The issue of trafficked women has a long history in China, with the one-child policy and the preference for male offspring creating a significant gender gap and a shortage of wives. Women are taken from poor areas, promised a bright future with a high-paying job and brought to rural villages that are also poor, where they are forced into marriage.

China's definition of human trafficking is "the abduction, kidnapping, trading, and transporting of women and children for the purpose of selling," which includes other cases, like that of women and children sold for organ harvest or prostitution. However, cases that other countries would call trafficking, such as men being recruited into forced labor, are not covered and punished as other crimes.
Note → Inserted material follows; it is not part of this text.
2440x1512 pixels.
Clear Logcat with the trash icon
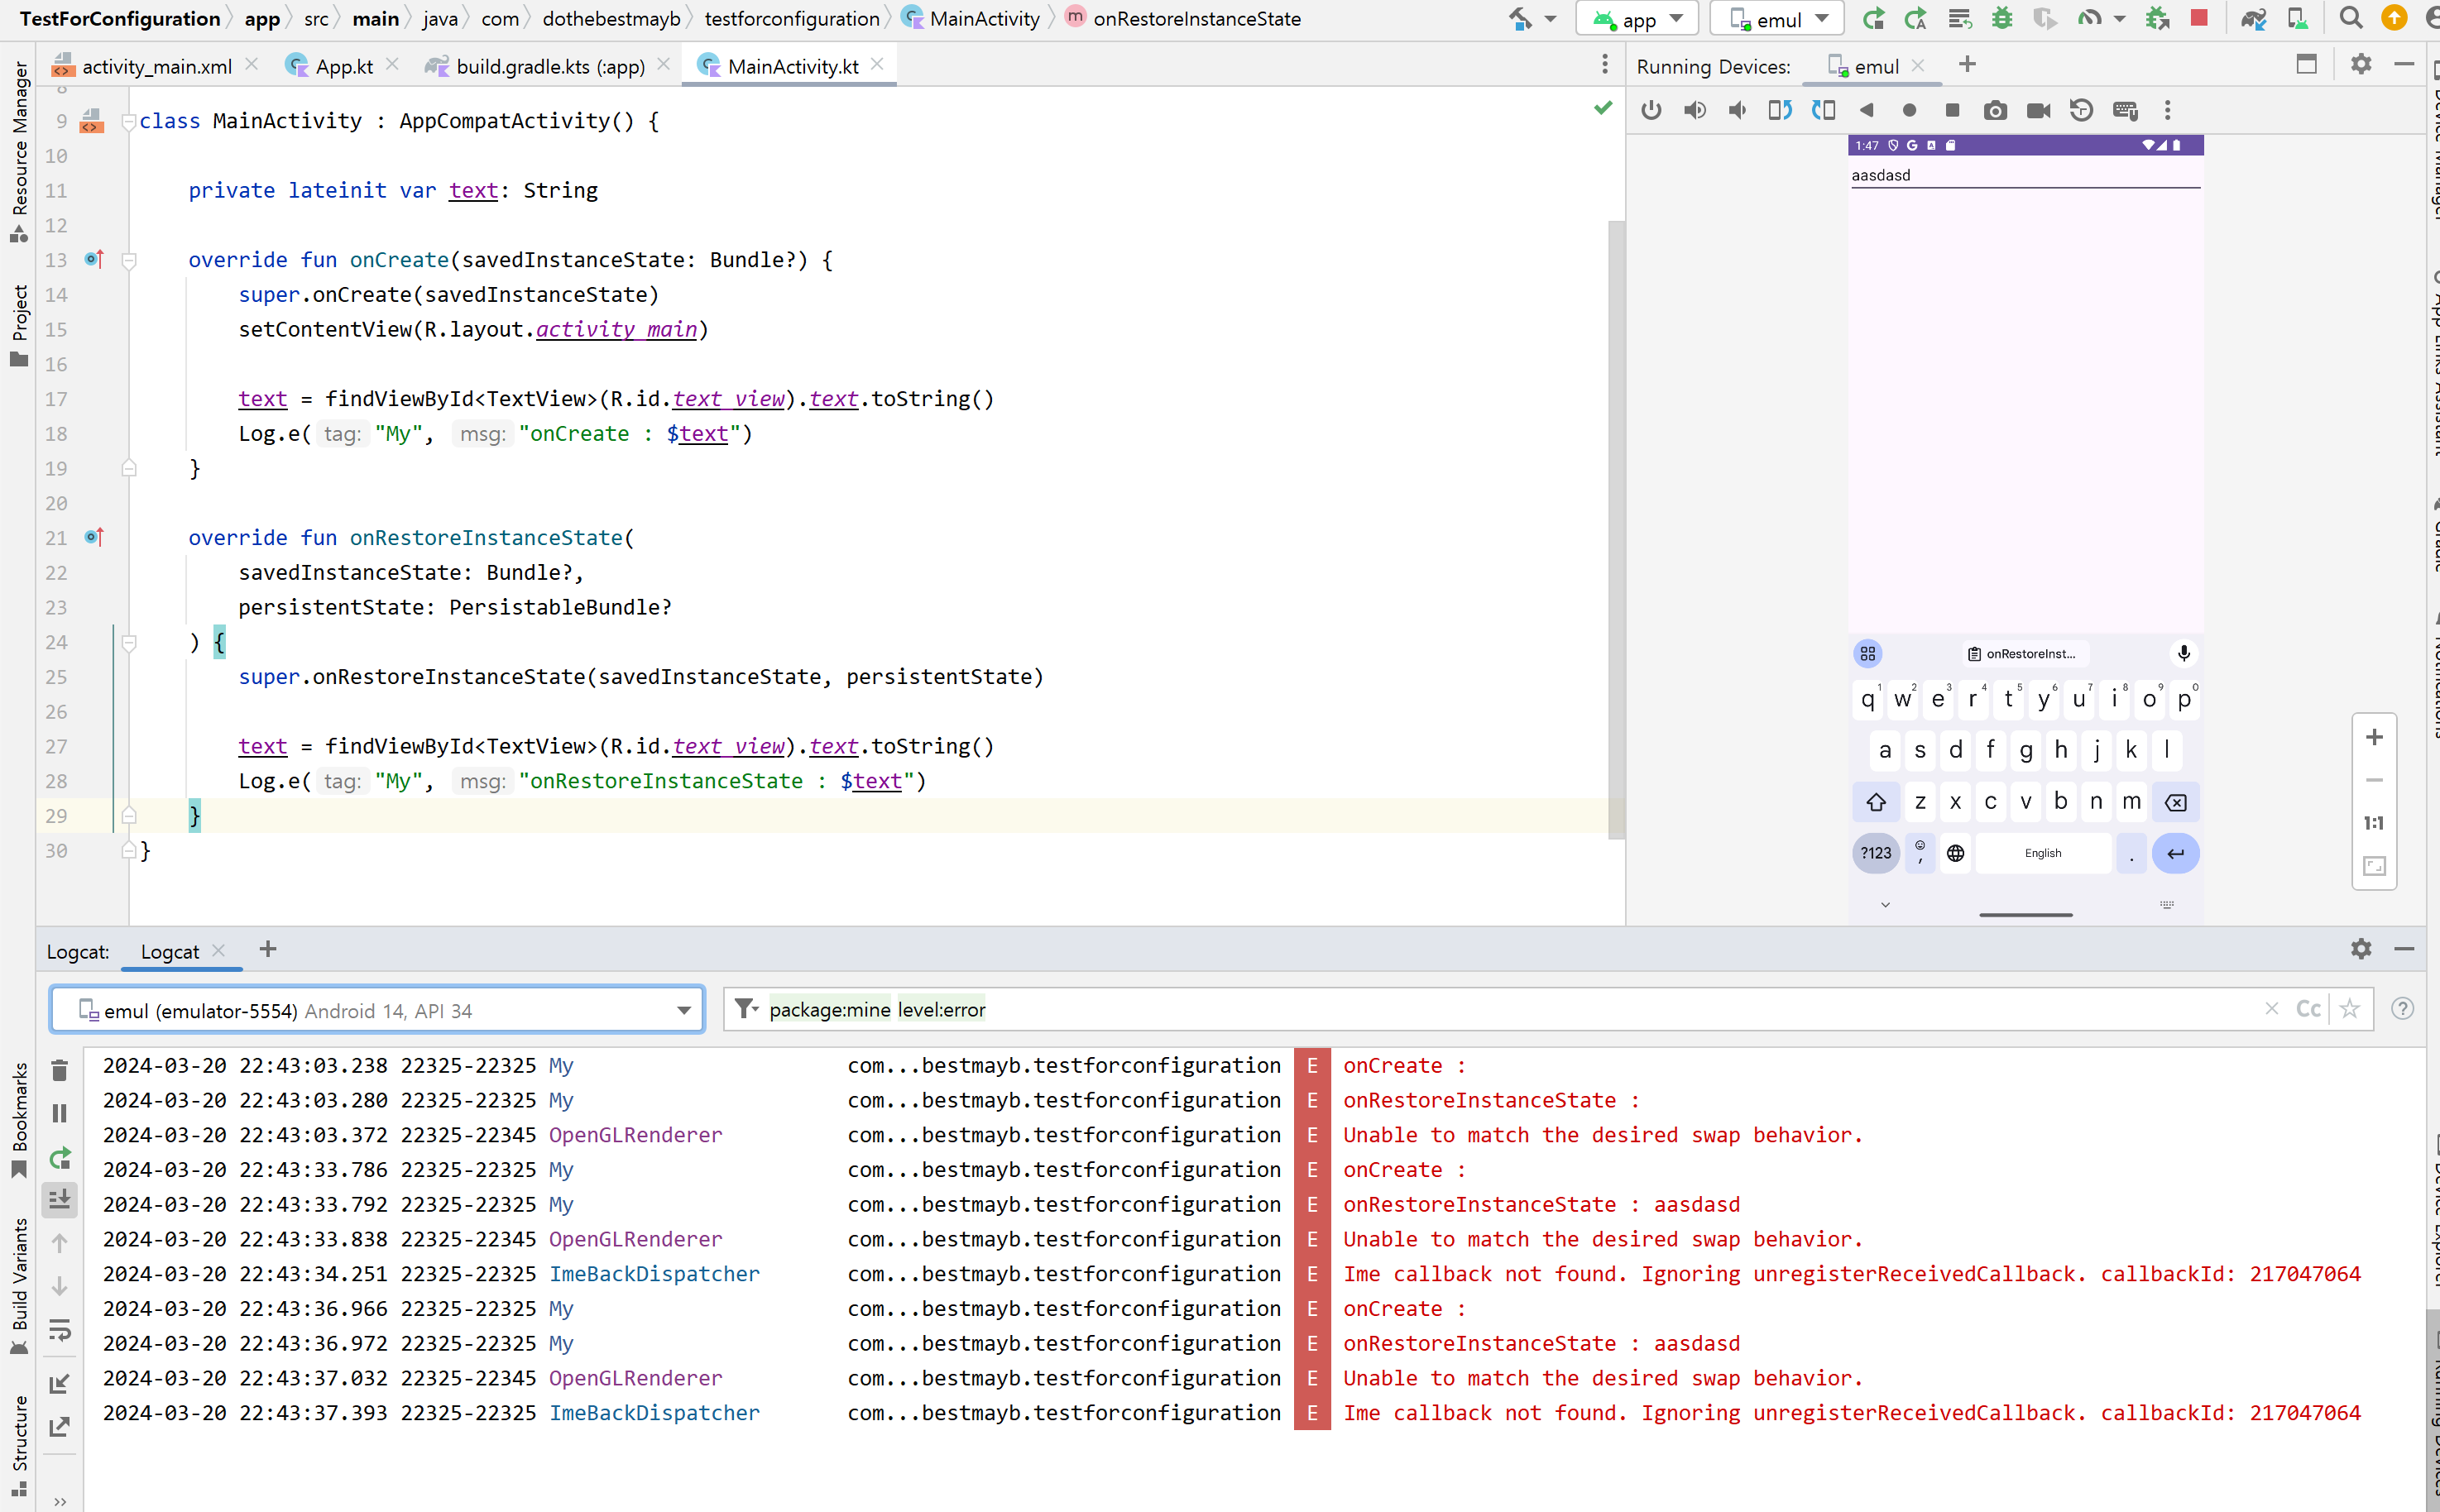coord(59,1071)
The children that are left behind end up the victims in the situation, many of them ending up withdrawn or violent, requiring counseling. Some end up being abused by fathers that used to abuse the women who escaped.

In Huangjing township, university students, local mothers and government workers often volunteer to give psychological counseling to these children.

"Sometimes volunteers who give psychological counseling to those children end up hurting them again as they only stay for a short period," said Dong Jinxia, director of the Peking University Research Centre for Gender, Sports and Society.

For several years now, the Shaoyang County government has been distributing a 200-yuan-per-month stipend to children who have been left behind by their mothers.

The issue of women trafficked into forced marriages recently received national attention when Gao Yanmin became a household name after choosing to stay with the family that bought her and became a teacher in Hebei Province. A newspaper in Hebei Province has given her the title "most beautiful village teacher."

In 2009, Gao's story was adapted into the film "The Story of an Abducted Woman." Recently, the film has received criticism for focusing on Gao being a devoted teacher instead of being a victim of abduction and trafficking.